View on GitHub

Anomaly Network Detection

Table of Contents

Introduction

       Viasat Inc. is an American communications company that provides high-speed satellite broadband services and secure networking systems covering military and commercial markets. Therefore, ensuring high quality network performance is crucial for maintaining customer satisfaction. Fundamental factors that affect network performance are packet loss and latency.

       Small units of data that are sent and recieved across a network are called packets, and packet loss occurs when one or more of these packets fails to reach its intended destination. Latency is the delay between a user's action and a web application's response to that action. High quantities of each of these often results in slow service and network disruptions for the user.

       The problem we are trying to explore is: can we detect anomalies within network traffic, whether it be an increase in the packet loss rate, larger latency, or both? Packet loss can be caused by a number of issues, including: network congestion, problems with network hardware, software bugs and security threats.

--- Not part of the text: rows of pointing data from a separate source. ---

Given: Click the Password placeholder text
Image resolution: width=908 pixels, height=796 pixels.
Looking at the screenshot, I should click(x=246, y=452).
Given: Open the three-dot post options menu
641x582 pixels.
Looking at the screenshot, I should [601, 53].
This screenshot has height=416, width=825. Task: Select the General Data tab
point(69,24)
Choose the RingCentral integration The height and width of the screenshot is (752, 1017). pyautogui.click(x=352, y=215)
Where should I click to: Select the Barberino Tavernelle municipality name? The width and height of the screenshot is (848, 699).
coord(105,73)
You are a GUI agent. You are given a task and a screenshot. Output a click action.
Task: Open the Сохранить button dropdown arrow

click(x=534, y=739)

On the other hand, main factors that affect network latency are: the transmission medium (copper cable-based networks vs. modern optic fibers), propagation (how far apart the networks are), efficiency of routers and storage delays.

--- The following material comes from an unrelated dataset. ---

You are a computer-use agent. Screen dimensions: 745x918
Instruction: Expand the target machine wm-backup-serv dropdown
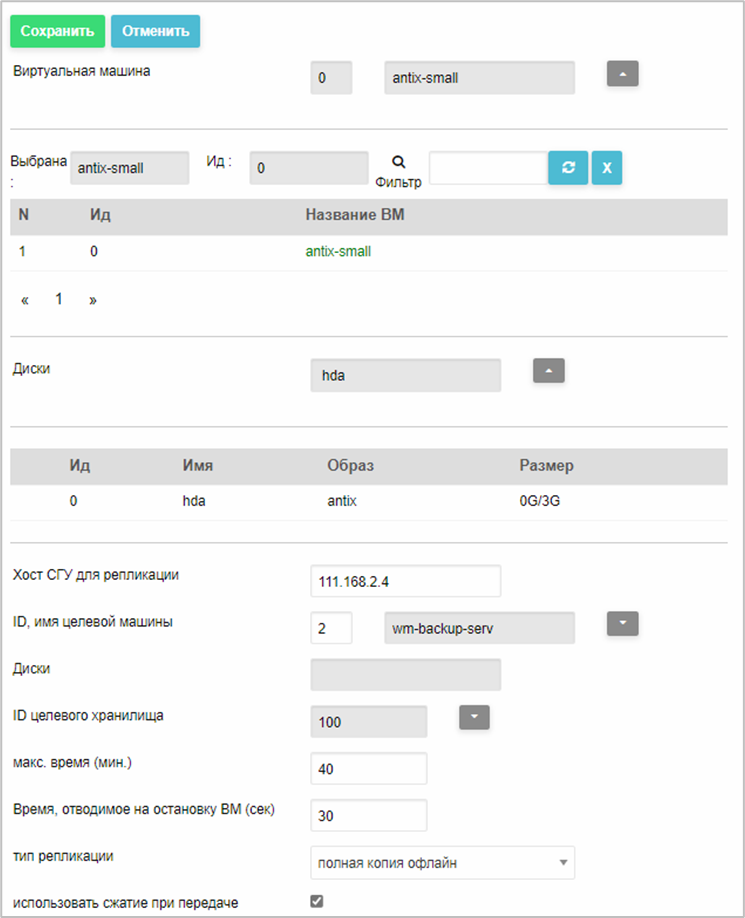pos(622,624)
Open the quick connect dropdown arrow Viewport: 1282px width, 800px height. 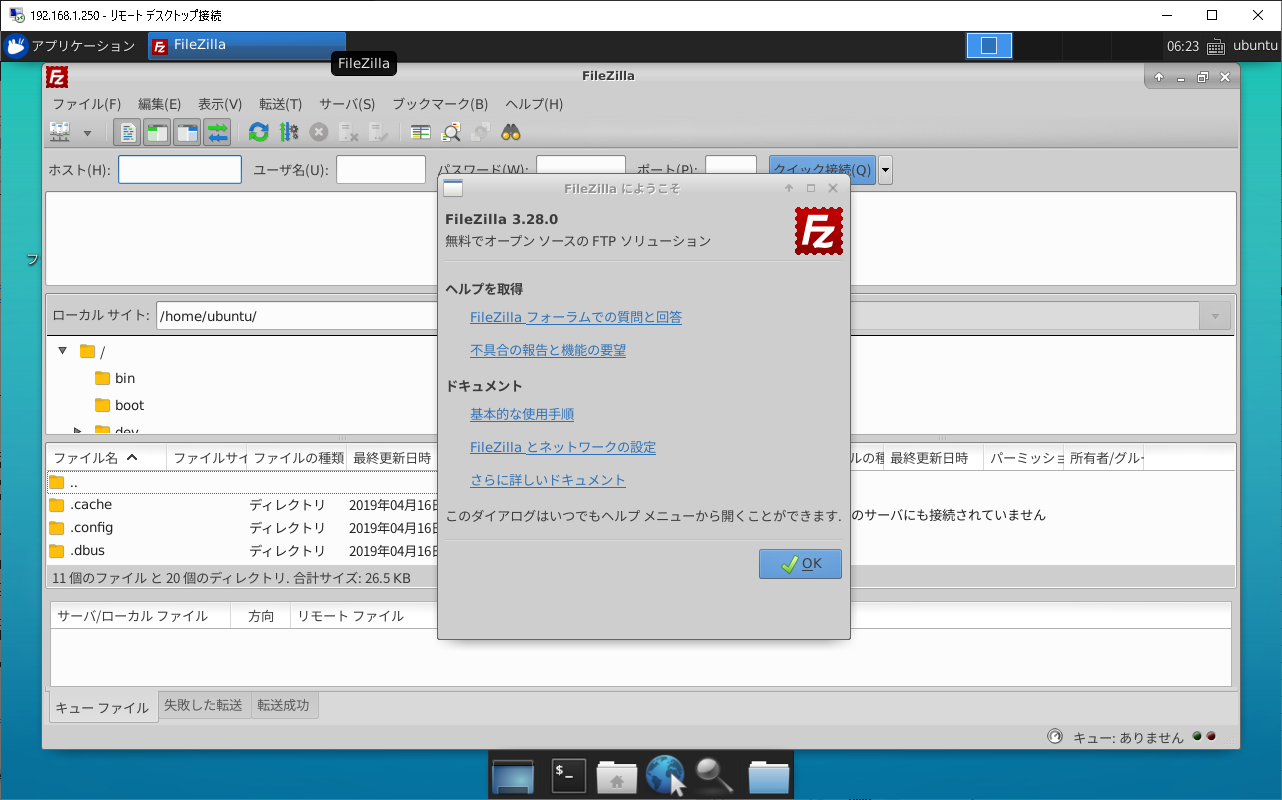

       The ability to detect anomalies on a data stream would be extremely useful as it can be an effective monitoring & alerting system for poor network conditions. If an anomaly is predicted, our hope is that a proper recovery protocol can be put in place to stabilize network performance, creating a better experience for the end user.

Methodology

The Data

We will be using data generated from DANE (Data Automation and Network Emulation Tool), a tool that automatically collects network traffic datasets in a parallelized manner without background noise, and emulates a diverse range of network conditions representative of the real world. Using DANE, we are able to configure parameters such as latency and the packet loss ratio ourselves. More importantly, we are able to simulate an anomaly by changing the configuration settings of the packet loss rate and latency mid run. The data collected is already aggregated per second with these fields:

DANE Features Description
Time Broken down into seconds(epoch)
Port 1 & 2 Identifier of where the packets are being sent to and from. Can originate from either
IP IP address of the ports in comunication
Proto IP Protocol number that identifies the transport protocol for the packet
Port 1->2 Bytes Total bytes sent from port 1 to 2 in given second
Port 2->1 Bytes Total bytes sent from port 2 to 1 in given second
Port 1->2 Packets Total packets sent from port 1 to 2 in given second
Port 2->1 Packets Total packets sent from port 2 to 1 in given second
Packet_times Time in milliseconds that the packet arrived
Packet_size Size of the bytes of the packet
Packet_dirs Which endpoint was the source of each packet that arrived


       We ran only two scenarios at once to prevent overloading our CPU by running too many DANE scenarios concurrently. Each DANE run is 5 minutes long. The configuration change happens at the 180 second mark and what we configure for our packet loss rate determines the likelihood of each packet being dropped. This way, we are able to simulate an anomaly within our data and are able to simulate packet loss in a more realistic manner. Our steady state had a packet loss ratio of 1/5,000 and a latency of 40 ms. We are focused on identifying changes of a factor of 4 and above. In our case a packet loss ratio of 1/1,250 and a latency of 160 ms or greater or a packet loss ratio of 1/20,000 and latency of 10 ms.

Definition of an Anomaly

       The type of behavior we are looking for is different from what a conventional anomaly would behave like. Typical anomalies are characterized by significantly large spikes or drops in a feature. The behavior we are looking for is more closely related to anomalous regions where the degradation in the network continues; these anomalies resemble shifts. As we will show in the next section, spikes in our features that would normally resemble anomalous behavior are perfectly random and not caused by any change in network quality. These anomalies would be considered false positives if detected.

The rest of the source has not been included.